Debiasing hazard-based, time-varying vaccine effects using vaccine-irrelevant infections: An observational extension of a pivotal Phase 3 COVID-19 vaccine efficacy trial
Published in ArXiv, 2025
Recommended citation: Ashby, Ethan, et al. (2025). "Debiasing hazard-based, time-varying vaccine effects using vaccine-irrelevant infections: An observational extension of a pivotal Phase 3 COVID-19 vaccine efficacy trial." ArXiv. https://arxiv.org/abs/2511.15099
Update: our paper was selected as a Distinguished Student Paper Award Winner from the Eastern North American Region (ENAR) of the International Biometrics Society (IBS).

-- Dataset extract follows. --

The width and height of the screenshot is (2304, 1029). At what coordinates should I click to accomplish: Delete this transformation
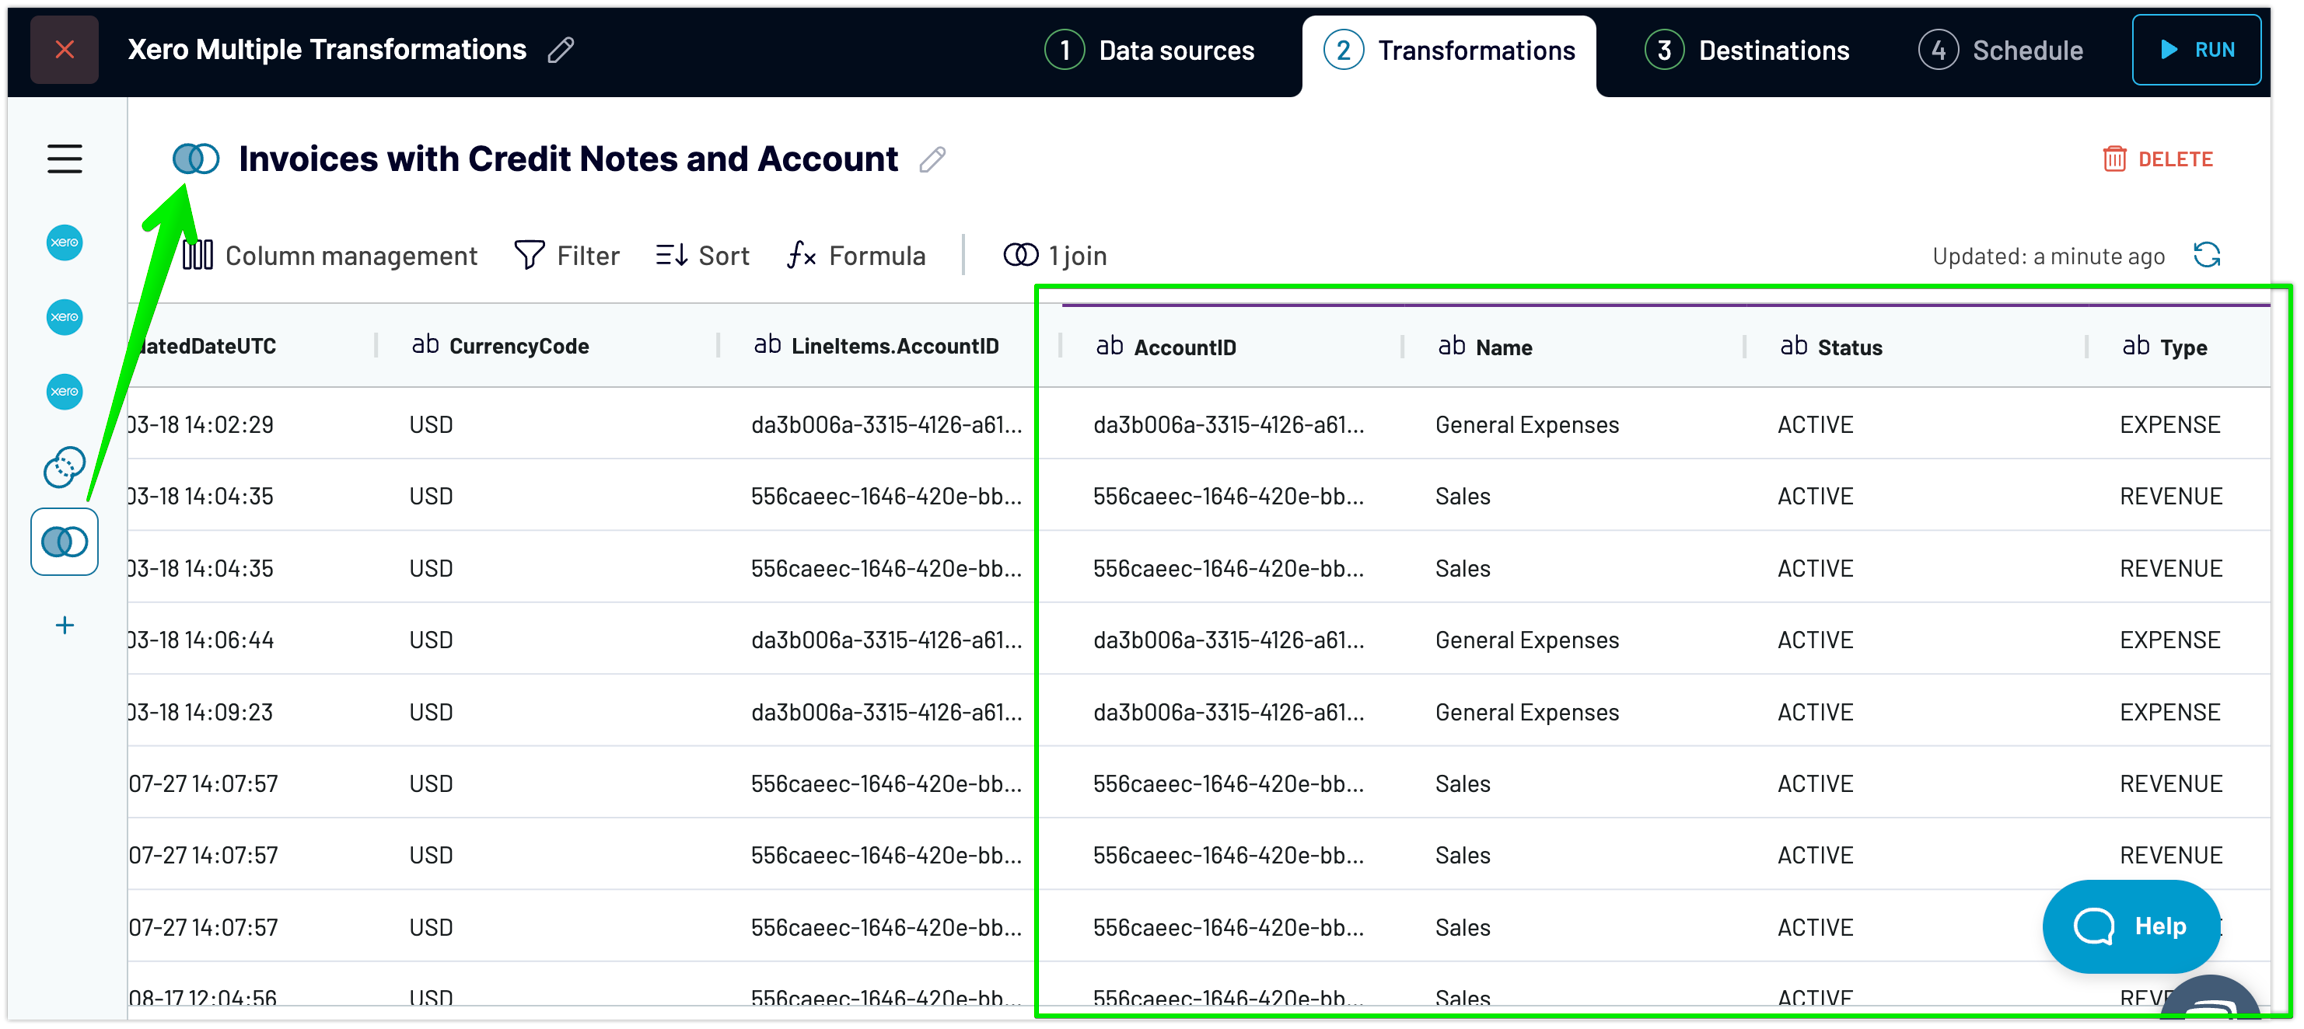[2158, 159]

Understanding how vaccine effectiveness (VE) changes over time can provide evidence-based guidance for public health decision making. While commonly reported by practitioners, time-varying VE estimates obtained using Cox regression are vulnerable to hidden biases. To address these limitations, we describe how to leverage vaccine-irrelevant infections to identify hazard-based, time-varying VE in the presence of unmeasured confounding and selection bias. We articulate assumptions under which our approach identifies a causal effect of an intervention deferring vaccination and interaction with the community in which infections circulate. We develop sieve and efficient influence curve-based estimators and discuss imposing monotone shape constraints and estimating VE against multiple variants. As a case study, we examine the observational booster phase of the Coronavirus Vaccine Efficacy (COVE) trial of the Moderna mRNA-1273 COVID-19 vaccine which used symptom-triggered multiplex PCR testing to identify acute respiratory illnesses (ARIs) caused by SARS-CoV-2 and 20 off-target pathogens previously identified as compelling negative controls for COVID-19. Accounting for vaccine-irrelevant ARIs supported that the mRNA-1273 booster was more effective and durable against Omicron COVID-19 than suggested by Cox regression. Our work offers an approach to mitigate bias in hazard-based, time- varying treatment effects in randomized and non-randomized studies using negative controls.